Staving off starvation

We sent in three staff writers and a staff photographer to find out what lessons have been learned from past droughts and famines. Aid groups and others are taking steps that are saving individual lives and, in some cases, entire villages.

|
MELANIE STETSON FREEMAN/STAFF
MOTHERS AND CHILDREN GATHER FOR AID DISTRIBUTION IN ANKILIMANARA, MADAGASCAR.

Mobilizing the world to respond to famine often follows a familiar narrative: Mass starvation strikes a country. The United Nations and aid organizations rattle the tin cup for international support. Emergency aid flows in. The cycle repeats when the next crisis hits.

Yet these days the UN and relief groups are emphasizing a different approach. They are warning about impending mass starvation early, before it becomes acute, and trying to fashion programs that build “resiliency” so rural areas don’t cycle in and out of despair. 

Africa provides a test of how well this effort is working, since famine is stalking the continent again. The UN said earlier this year that civil wars and uncivil droughts threaten some 20 million people with starvation – especially in Nigeria, South Sudan, Somalia, and Yemen. 

The world has responded since then, though the outlook remains grim. 

The Monitor responded, too. We sent in three staff writers and a staff photographer to find out what lessons have been learned from past droughts and famines. There is, of course, no way to prevent a paucity of rain or eliminate hunger. But aid groups and others are taking steps that are saving individual lives and, in some cases, entire villages.
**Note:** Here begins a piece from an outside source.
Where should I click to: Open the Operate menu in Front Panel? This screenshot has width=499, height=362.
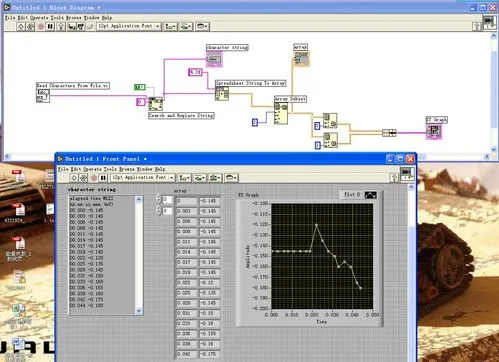coord(91,169)
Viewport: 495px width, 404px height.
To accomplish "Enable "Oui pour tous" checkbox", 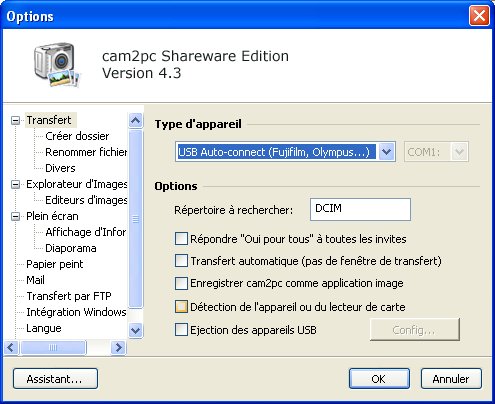I will 181,239.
It might be something as simple as a storage tank that conserves rainwater, or a drought-resistant sweet potato. More broadly, Ethiopia, the symbol of mass starvation in the 1980s, has become a model for early warning and preventive action.
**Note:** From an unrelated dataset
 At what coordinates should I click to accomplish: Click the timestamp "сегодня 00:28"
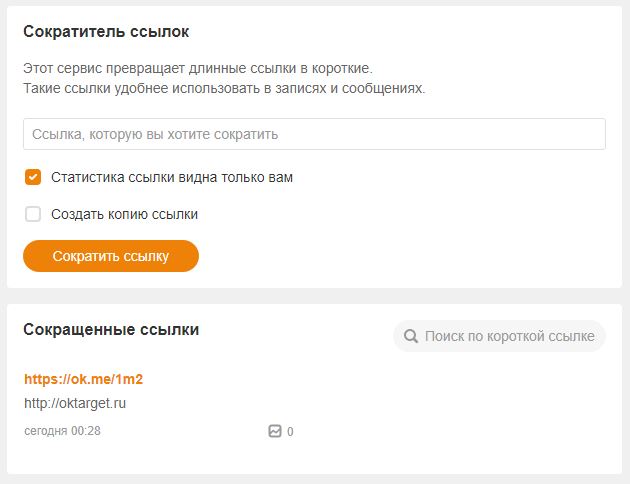coord(62,431)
Covering a story like this isn’t easy. It took several months to obtain visas and get reporters to affected areas. Scott Peterson never did get permission to enter war-torn Yemen. Ryan Lenora Brown and Melanie Stetson Freeman were shadowed by a government minder everywhere they went in Ethiopia, which has notoriously tight press restrictions. 

It’s a difficult subject to cover emotionally, too. For Scott, it elicited disquieting memories of reporting on the horrific Somalia famine of 1992. Melanie, who has traveled to more than 70 countries as a Monitor photographer, found this “one of the hardest trips I’ve ever taken.”
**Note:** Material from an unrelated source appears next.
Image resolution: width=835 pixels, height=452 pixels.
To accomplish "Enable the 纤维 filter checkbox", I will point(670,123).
After one particularly arduous day, she and Peter Ford arrived with aid workers in a remote village in Madagascar. They were met by mothers and malnourished children all dressed in their finest, welcoming them with a joyous dance. Melanie says that night, feeling overwhelmed, she “finally fell apart” talking to her husband via Skype. (Read more about her experience on page 41.) 

As challenging as it is to report on famine, it’s infinitely more painful for those forced to cope with it. Ryan writes a telling piece about a young couple – childhood sweethearts – who had to cancel their wedding because the drought had claimed too much of the family herd. The groom couldn’t pay the dowry of 10 camels and 10 cattle to marry her.

When writing about suffering in the developing world, Ryan says she is guided by the motive that undergirds all Monitor coverage of such events: telling stories that elicit understanding and empathy, not pity and hopelessness.

You've read  of  free articles. Subscribe to continue.
Real news can be honest, hopeful, credible, constructive.
What is the Monitor difference? Tackling the tough headlines – with humanity. Listening to sources – with respect. Seeing the story that others are missing by reporting what so often gets overlooked: the values that connect us. That’s Monitor reporting – news that changes how you see the world.

Dear Reader,

About a year ago, I happened upon this statement about the Monitor in the Harvard Business Review – under the charming heading of “do things that don’t interest you”:

“Many things that end up” being meaningful, writes social scientist Joseph Grenny, “have come from conference workshops, articles, or online videos that began as a chore and ended with an insight. My work in Kenya, for example, was heavily influenced by a Christian Science Monitor article I had forced myself to read 10 years earlier. Sometimes, we call things ‘boring’ simply because they lie outside the box we are currently in.”

If you were to come up with a punchline to a joke about the Monitor, that would probably be it. We’re seen as being global, fair, insightful, and perhaps a bit too earnest. We’re the bran muffin of journalism.

But you know what? We change lives. And I’m going to argue that we change lives precisely because we force open that too-small box that most human beings think they live in.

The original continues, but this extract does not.